• YOUR INSTRUCTIONS:
The records follow. Print, word for word, the first line through the "Given: Click the star" line.

[Collected data entries]
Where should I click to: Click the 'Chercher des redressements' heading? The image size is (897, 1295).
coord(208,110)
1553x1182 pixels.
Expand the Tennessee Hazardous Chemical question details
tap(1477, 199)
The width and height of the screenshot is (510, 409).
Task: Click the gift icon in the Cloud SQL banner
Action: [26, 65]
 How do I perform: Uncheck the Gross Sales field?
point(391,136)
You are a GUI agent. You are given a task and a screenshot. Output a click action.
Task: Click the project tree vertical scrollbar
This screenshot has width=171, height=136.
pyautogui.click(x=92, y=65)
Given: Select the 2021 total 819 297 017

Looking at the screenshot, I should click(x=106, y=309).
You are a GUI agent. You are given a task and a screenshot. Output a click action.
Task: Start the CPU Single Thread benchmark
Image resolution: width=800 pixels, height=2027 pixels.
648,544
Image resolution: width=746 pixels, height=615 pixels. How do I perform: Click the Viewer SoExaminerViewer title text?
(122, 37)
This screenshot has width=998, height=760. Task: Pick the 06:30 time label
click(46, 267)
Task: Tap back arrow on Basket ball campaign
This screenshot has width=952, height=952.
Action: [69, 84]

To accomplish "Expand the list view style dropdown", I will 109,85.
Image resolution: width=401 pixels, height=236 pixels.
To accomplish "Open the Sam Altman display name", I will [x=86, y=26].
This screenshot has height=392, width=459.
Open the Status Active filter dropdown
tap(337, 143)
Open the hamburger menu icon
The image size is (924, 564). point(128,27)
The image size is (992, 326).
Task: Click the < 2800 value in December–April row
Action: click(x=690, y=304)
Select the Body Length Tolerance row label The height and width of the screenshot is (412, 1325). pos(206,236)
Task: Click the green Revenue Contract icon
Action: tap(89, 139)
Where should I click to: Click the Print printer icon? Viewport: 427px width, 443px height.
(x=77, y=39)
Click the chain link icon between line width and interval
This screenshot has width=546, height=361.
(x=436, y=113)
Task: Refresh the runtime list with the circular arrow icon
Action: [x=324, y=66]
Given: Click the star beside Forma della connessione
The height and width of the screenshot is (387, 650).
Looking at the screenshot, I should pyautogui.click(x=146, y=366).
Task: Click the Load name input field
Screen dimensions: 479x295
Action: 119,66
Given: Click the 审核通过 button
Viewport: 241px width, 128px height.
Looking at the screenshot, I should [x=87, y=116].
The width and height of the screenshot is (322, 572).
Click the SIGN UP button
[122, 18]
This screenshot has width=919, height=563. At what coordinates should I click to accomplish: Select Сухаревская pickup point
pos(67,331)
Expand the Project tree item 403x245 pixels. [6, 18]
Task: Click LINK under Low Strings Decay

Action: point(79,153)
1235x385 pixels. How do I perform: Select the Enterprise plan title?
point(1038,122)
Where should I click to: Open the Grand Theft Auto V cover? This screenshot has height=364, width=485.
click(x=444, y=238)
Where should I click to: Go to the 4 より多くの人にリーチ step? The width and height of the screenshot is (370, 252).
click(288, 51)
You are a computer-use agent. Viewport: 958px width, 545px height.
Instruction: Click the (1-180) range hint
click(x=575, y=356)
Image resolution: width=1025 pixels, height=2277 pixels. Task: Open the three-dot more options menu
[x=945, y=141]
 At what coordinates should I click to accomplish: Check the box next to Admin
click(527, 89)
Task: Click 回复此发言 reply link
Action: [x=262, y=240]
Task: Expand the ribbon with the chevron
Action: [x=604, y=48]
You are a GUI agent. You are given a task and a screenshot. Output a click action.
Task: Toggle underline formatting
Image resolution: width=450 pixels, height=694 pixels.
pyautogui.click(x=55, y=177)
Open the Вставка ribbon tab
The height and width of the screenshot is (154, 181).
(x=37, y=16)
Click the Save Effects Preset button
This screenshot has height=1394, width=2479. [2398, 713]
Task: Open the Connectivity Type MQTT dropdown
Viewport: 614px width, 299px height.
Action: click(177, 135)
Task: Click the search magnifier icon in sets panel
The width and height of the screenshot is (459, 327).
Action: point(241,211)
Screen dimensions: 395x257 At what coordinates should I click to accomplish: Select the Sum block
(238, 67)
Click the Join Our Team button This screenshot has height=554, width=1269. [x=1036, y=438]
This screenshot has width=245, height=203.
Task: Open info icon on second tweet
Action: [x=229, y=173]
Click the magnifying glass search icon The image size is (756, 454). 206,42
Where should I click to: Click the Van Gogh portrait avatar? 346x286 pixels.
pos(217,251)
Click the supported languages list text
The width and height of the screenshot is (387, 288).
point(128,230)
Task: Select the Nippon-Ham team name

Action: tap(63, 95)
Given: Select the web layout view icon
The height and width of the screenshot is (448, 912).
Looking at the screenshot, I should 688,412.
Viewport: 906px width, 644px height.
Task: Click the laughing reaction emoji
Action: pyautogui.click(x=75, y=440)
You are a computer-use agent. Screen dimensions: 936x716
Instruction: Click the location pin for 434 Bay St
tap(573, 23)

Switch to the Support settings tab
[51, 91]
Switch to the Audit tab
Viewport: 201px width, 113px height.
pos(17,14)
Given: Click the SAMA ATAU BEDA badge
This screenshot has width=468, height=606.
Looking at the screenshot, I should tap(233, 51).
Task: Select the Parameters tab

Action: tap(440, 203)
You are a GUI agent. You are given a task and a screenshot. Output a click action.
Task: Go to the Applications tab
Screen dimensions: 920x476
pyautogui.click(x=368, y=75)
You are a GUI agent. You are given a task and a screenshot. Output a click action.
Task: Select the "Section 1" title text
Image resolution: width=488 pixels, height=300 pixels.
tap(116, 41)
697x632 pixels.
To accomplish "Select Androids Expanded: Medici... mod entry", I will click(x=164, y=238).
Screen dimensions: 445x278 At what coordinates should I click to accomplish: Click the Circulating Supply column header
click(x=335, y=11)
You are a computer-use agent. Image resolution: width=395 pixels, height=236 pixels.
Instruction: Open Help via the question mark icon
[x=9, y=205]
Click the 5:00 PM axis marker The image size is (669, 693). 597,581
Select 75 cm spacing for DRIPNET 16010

• EXPECTED OUTPUT:
Where should I click to: Click the 'Chercher des redressements' heading? The image size is (897, 1295).
coord(208,110)
1553x1182 pixels.
Expand the Tennessee Hazardous Chemical question details
tap(1477, 199)
The width and height of the screenshot is (510, 409).
Task: Click the gift icon in the Cloud SQL banner
Action: [26, 65]
 How do I perform: Uncheck the Gross Sales field?
point(391,136)
You are a GUI agent. You are given a task and a screenshot. Output a click action.
Task: Click the project tree vertical scrollbar
This screenshot has width=171, height=136.
pyautogui.click(x=92, y=65)
Given: Select the 2021 total 819 297 017

Looking at the screenshot, I should click(x=106, y=309).
You are a GUI agent. You are given a task and a screenshot. Output a click action.
Task: Start the CPU Single Thread benchmark
Image resolution: width=800 pixels, height=2027 pixels.
648,544
Image resolution: width=746 pixels, height=615 pixels. How do I perform: Click the Viewer SoExaminerViewer title text?
(122, 37)
This screenshot has width=998, height=760. Task: Pick the 06:30 time label
click(46, 267)
Task: Tap back arrow on Basket ball campaign
This screenshot has width=952, height=952.
Action: [69, 84]

To accomplish "Expand the list view style dropdown", I will 109,85.
Image resolution: width=401 pixels, height=236 pixels.
To accomplish "Open the Sam Altman display name", I will [x=86, y=26].
This screenshot has height=392, width=459.
Open the Status Active filter dropdown
tap(337, 143)
Open the hamburger menu icon
The image size is (924, 564). point(128,27)
The image size is (992, 326).
Task: Click the < 2800 value in December–April row
Action: click(x=690, y=304)
Select the Body Length Tolerance row label The height and width of the screenshot is (412, 1325). pos(206,236)
Task: Click the green Revenue Contract icon
Action: tap(89, 139)
Where should I click to: Click the Print printer icon? Viewport: 427px width, 443px height.
(x=77, y=39)
Click the chain link icon between line width and interval
This screenshot has width=546, height=361.
(x=436, y=113)
Task: Refresh the runtime list with the circular arrow icon
Action: [x=324, y=66]
Given: Click the star beside Forma della connessione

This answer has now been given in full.